Когда слезы поутихли, оставив ее вымотанной, но успокоившейся, она набрала в ладони песчаного ила и с остервенением стала тереть свою кожу, словно пытаясь смыть все воспоминания о тех надругательствах, что ей пришлось пережить. Она сильная, она сможет, пусть ей придется продавать себя, чтобы выжить, но она не позволит больше никому брать ее против ее воли! Никогда!
Вымывшись, девушка еще раз нырнула в прохладные воды пруда, благодаря его за это очищение. Ее душа переродилась, в жизни снова появилась цель. Она не одна — ей есть за что бороться — братья, сестра, ее жеребенок.
Вспоминания о жеребенке, мгновенно вернули ее в реальность. Солнце уже почти взошло! Он уже наверное давно проснулся и хочет есть! Как долго ее не было? Впопыхах, с трудом преодолевая сопротивление воды, она побрела к берегу. Мокрые волоса тяжелым покрывалом плыли по воде, облипая мокрую спину и бедра.
Выбравшись наконец, она схватила сорочку из кучи тряпья и, разогнувшись, тонко вскрикнула от неожиданности. Над ней, на краю невысокого обрыва стоял Радован и не отрываясь смотрел на нее.
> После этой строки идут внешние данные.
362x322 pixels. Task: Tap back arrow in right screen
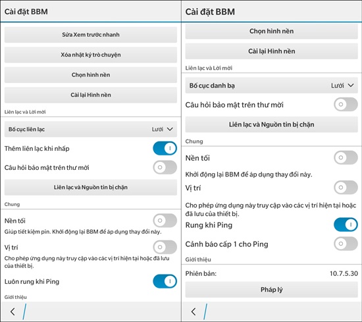click(x=194, y=311)
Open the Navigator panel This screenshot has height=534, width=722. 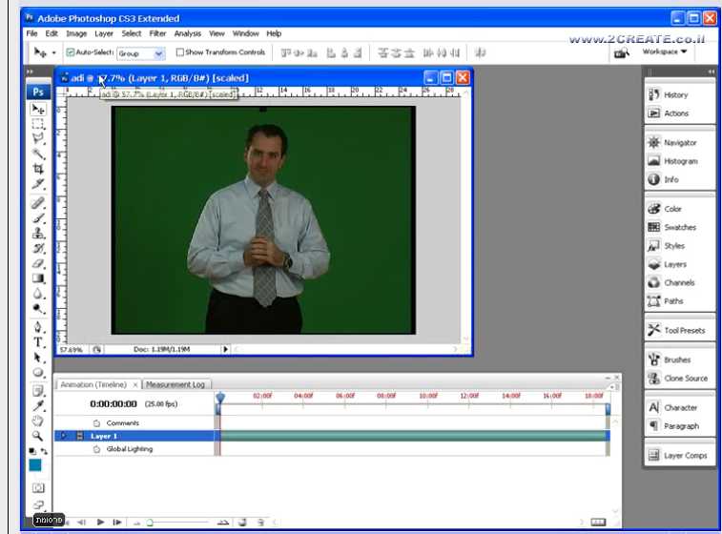coord(680,142)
Первым ее порывом было прикрыться, но взгляд его глаз, хоть и полыхал огнем желания, не был угрожающим. Словно захватив в плен ее этим взглядом, он не давал ей пошевелиться, взирая на нее, приникая в самую ее суть. Он жадно впитывал блеск ее зеленых глаз, шелковистость влажных волос, светлую, слегка золотистую кожу, красоту нежных, небольших грудей с розовыми сосками, округлость бедер и живота с рыжеватым кустиком волос вниз, длинные, крепкие ноги.
Алессия стояла, не в силах пошелохнуться, позволяя разглядывать себя, ощущая как румянцем медленно загораются ее щеки. Она чувствовала, что сейчас в безопасности, что он не причинит ей вреда, но внутренне содрогалась от тревожного предчувствия — словно здесь и сейчас решается ее судьба, и что она будет неразрывно зависима от этого мужчины с жестокими глазами.
Губы ее задрожали, словно она хотела что-то сказать, или о чем-то попросить... Но он вдруг резко отвернулся, и не удостоив ее больше ни словом, ни взглядом — ушел. Чары спали. Девушка быстро натянула одежду и побежала к лагерю. Его уже нигде не было видно, только вдали ей показалось, она увидела скакавшего галопом черного коня.
Жеребенок уже прыгал от нетерпения и звонко пищал свое «иии-иии», когда она прибежала к своей повозке. Накормив его, она присела на краю повозки, без страха осматривая просыпающийся лагерь. Конюх сказал, что лорд Радо зайдет сегодня, и она просто ждала его. Она чувствовала себя другой. Свободной. Не смотря на плен...
Что-то безвозвратно изменилось в ней этим утром. К добру это или нет, ей еще только предстояло понять.